**Excerpted passage**
History, moment don't rattle Gardner

ANN ARBOR, Mich. -- After a weeklong debate about the significance of the Notre Dame-Michigan rivalry -- national, regional, historic, sporadic, mandatory, dispensable -- Devin Gardner provided an answer Saturday night.

Gardner had completed the best performance of his career on the grandest stage in front of the largest crowd ever to witness a football game (115,109). He had proven himself as a big-game quarterback with four touchdown passes and a touchdown run in Michigan's 41-30 victory, not to mention rebounding from the worst play of his athletic career. He did it in his first game wearing the very un-quarterback-like No. 98 jersey, a tribute to former Michigan star Tom Harmon, the 1940 Heisman Trophy winner, who was honored before the game.

The magnitude of the moment wasn't lost on the Michigan quarterback, who bounced around the field afterward with childlike enthusiasm, darting from teammate to teammate. But Gardner's joy didn't eclipse his perspective.

"This isn't the game that we want -- the Big Ten championship, the Rose Bowl game -- [but] this is a pretty big game," Gardner said. "... One hundred and fifteen thousand one hundred and nine, that's how many people were there, not to mention the people that were watching on TV, the only game on. It's amazing to be able to participate in something like this, but this isn't the big one that we really want."

The Notre Dame game isn't the apex for Gardner and his Michigan teammates. But it's a starting point, an early gauge for where they are on their desired path to Indianapolis and, eventually, Pasadena.

Last year's South Bend slopfest, which featured six Michigan turnovers, five by quarterback Denard Robinson, set the Wolverines on a course for a season of mistake-filled losses. When adversity struck, Michigan usually wilted. The Wolverines weren't tough enough. They admitted as much throughout the offseason.

Gardner put up nice numbers in the final five games as the starting quarterback, but he couldn't lift Michigan past Ohio State in The Game or South Carolina in the Outback Bowl. His big-game ability -- and really, Michigan's -- was very much in doubt entering Saturday night.

Not anymore.

"It's the same thing that we've always known," Wolverines left tackle Taylor Lewan said. "He's a damn good player."

So is senior wide receiver Jeremy Gallon, one of few links between the first and second night games at the Big House. Two years ago against Notre Dame, Gallon had a 64-yard catch that set up the game-winning touchdown strike to Roy Roundtree.

Saturday night, he recorded career highs in receiving yards (184) and touchdown catches (3), becoming the first Michigan player with three scoring grabs since Mario Manningham in 2006.

"I could never imagine me doing something like this," Gallon said. "I could imagine myself just coming out and playing for my team and playing my role as a teammate and as a leader and as a senior on this team."

Gardner could tell immediately the offense had a rhythm against a fast and physical Fighting Irish defense that had kept Michigan out of the end zone last year at Notre Dame Stadium. Gardner pushed all the right buttons in the first half, passing for 180 yards and two touchdowns and adding 50 rush yards and a score. He made sharp decisions, like throwing the ball away under pressure on third-and-10 to keep Michigan in field-goal range.

**Data segment**
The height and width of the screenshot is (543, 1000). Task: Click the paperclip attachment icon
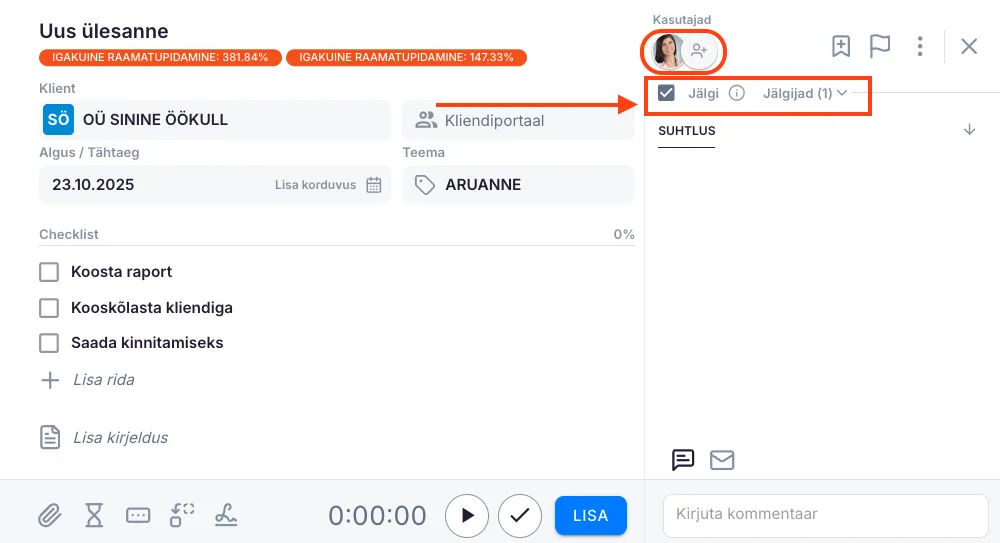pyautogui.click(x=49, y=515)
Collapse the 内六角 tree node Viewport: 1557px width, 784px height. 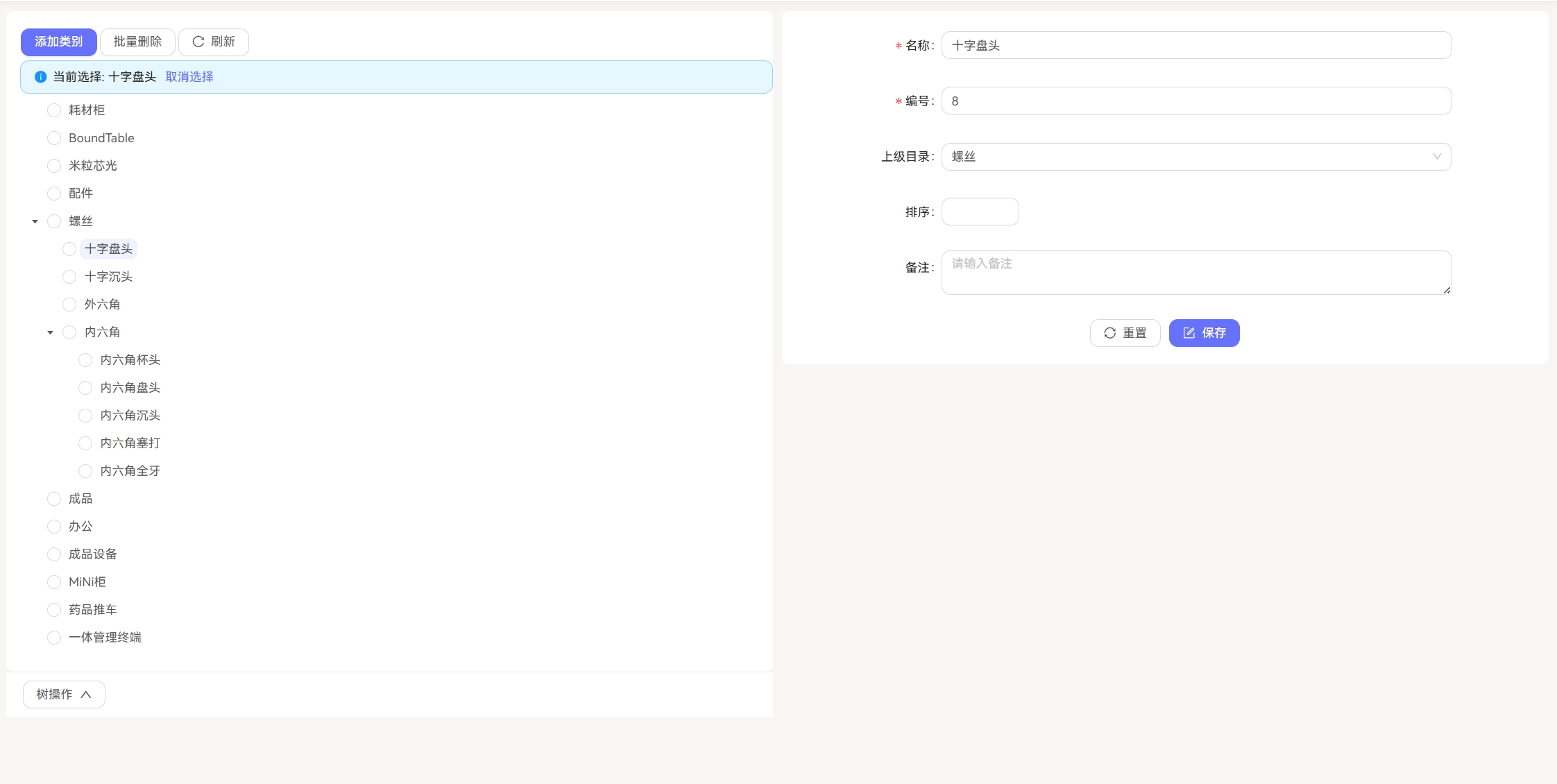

**Task instructions**
**a.** Decide whether each statement agrees with the Gardner article. Answer yes or no and quote the words that settle it.
(i) The game drew a crowd of 115,109.
(ii) Jeremy Gallon set career highs with 184 receiving yards and three touchdown catches.
(iii) Gardner threw three touchdown passes in the first half.
**b.** Continue the Gardner article from its last sentence.
The data has no connection to the Gardner article.

**Task responses**
**a.**
(i) Yes: "in front of the largest crowd ever to witness a football game (115,109)"
(ii) Yes: "he recorded career highs in receiving yards (184) and touchdown catches (3)"
(iii) No: "passing for 180 yards and two touchdowns and adding 50 rush yards and a score"

**b.**
The new Michigan offense, the one head coach Brady Hoke and offensive coordinator Al Borges always wanted to run, was in full display.

"Coach Borges is in a groove with his play-calling, we were in a groove as an offense," Gardner said. "We performed to the level Coach Hoke would like."

Gardner made his first bad decision in the third quarter, nearly getting picked off in Michigan territory. He responded with a nifty 10-yard scramble on third-and-8 -- third-down efficiency has quickly become his trademark -- and three plays later found Gallon in the end zone to restore a two-touchdown advantage.

But just as Gardner prepared to put a bow on a signature performance, everything unraveled. Quarterbacks throw pick-sixes. They rarely throw pick-sixes to defensive ends in their own end zone. But that's exactly what happened as Gardner, under heavy duress, short-armed a pass into the flat, the ball looking as if it weighed 50 pounds.

Notre Dame's Stephon Tuitt made the diving grab, cutting Michigan's lead to 34-27.

"Coach Borges talks to us about the top three causes of interceptions, and one of them is desperately avoiding a sack," Gardner said. "That's what I did, in my own end zone. It was a horrible decision."

Gardner later told ESPN.com that he remembered a similar play in high school, against Ohio powerhouse Steubenville, when he took a safety.

"This one," he said, "might have been worse."

Ya think?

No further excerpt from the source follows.